Look through the entries below for the line that contains "Task: Click the green", then set down that line and each one after it exactly, through the last.

Extracted entries |
* * *

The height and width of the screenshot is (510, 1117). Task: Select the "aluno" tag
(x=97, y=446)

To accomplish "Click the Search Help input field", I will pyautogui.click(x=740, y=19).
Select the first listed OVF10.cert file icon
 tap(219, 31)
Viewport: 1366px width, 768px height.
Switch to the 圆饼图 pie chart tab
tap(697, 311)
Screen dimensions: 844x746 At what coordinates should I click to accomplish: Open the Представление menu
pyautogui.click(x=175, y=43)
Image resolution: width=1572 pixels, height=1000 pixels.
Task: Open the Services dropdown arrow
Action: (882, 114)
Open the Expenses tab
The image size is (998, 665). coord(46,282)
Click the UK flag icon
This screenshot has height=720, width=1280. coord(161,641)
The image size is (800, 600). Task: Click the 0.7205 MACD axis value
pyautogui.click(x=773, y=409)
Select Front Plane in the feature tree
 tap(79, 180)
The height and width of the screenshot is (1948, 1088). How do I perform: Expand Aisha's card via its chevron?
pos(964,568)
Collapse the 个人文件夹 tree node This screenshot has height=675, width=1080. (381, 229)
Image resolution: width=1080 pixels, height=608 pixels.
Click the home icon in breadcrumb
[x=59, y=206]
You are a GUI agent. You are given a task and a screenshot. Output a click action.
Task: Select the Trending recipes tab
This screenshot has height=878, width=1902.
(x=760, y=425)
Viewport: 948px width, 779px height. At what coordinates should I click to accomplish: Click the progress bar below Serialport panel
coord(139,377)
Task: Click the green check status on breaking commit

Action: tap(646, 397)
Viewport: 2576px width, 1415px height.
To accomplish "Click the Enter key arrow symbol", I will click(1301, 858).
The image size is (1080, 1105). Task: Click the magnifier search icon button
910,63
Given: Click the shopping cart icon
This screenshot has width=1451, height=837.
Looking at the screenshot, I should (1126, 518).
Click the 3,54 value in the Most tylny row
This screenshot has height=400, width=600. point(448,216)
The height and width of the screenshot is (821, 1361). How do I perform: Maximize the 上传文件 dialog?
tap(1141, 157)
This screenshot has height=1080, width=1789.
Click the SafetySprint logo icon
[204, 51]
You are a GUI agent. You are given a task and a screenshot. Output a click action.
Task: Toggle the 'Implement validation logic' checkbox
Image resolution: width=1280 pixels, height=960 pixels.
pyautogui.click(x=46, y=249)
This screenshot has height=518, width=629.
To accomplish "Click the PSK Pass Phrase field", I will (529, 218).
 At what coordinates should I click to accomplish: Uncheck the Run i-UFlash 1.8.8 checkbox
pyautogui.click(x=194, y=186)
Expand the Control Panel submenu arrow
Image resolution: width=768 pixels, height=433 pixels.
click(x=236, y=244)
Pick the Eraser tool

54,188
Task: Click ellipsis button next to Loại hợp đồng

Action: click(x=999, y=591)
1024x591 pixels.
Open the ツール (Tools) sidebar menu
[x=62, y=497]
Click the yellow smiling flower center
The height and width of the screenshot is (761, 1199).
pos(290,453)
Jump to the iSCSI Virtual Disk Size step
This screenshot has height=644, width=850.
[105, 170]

* * *

Exercise result |
Task: Click the green check status on breaking commit

Action: tap(646, 397)
Viewport: 2576px width, 1415px height.
To accomplish "Click the Enter key arrow symbol", I will click(1301, 858).
The image size is (1080, 1105). Task: Click the magnifier search icon button
910,63
Given: Click the shopping cart icon
This screenshot has width=1451, height=837.
Looking at the screenshot, I should (1126, 518).
Click the 3,54 value in the Most tylny row
This screenshot has height=400, width=600. point(448,216)
The height and width of the screenshot is (821, 1361). How do I perform: Maximize the 上传文件 dialog?
tap(1141, 157)
This screenshot has height=1080, width=1789.
Click the SafetySprint logo icon
[204, 51]
You are a GUI agent. You are given a task and a screenshot. Output a click action.
Task: Toggle the 'Implement validation logic' checkbox
Image resolution: width=1280 pixels, height=960 pixels.
pyautogui.click(x=46, y=249)
This screenshot has height=518, width=629.
To accomplish "Click the PSK Pass Phrase field", I will (529, 218).
 At what coordinates should I click to accomplish: Uncheck the Run i-UFlash 1.8.8 checkbox
pyautogui.click(x=194, y=186)
Expand the Control Panel submenu arrow
Image resolution: width=768 pixels, height=433 pixels.
click(x=236, y=244)
Pick the Eraser tool

54,188
Task: Click ellipsis button next to Loại hợp đồng

Action: click(x=999, y=591)
1024x591 pixels.
Open the ツール (Tools) sidebar menu
[x=62, y=497]
Click the yellow smiling flower center
The height and width of the screenshot is (761, 1199).
pos(290,453)
Jump to the iSCSI Virtual Disk Size step
This screenshot has height=644, width=850.
[105, 170]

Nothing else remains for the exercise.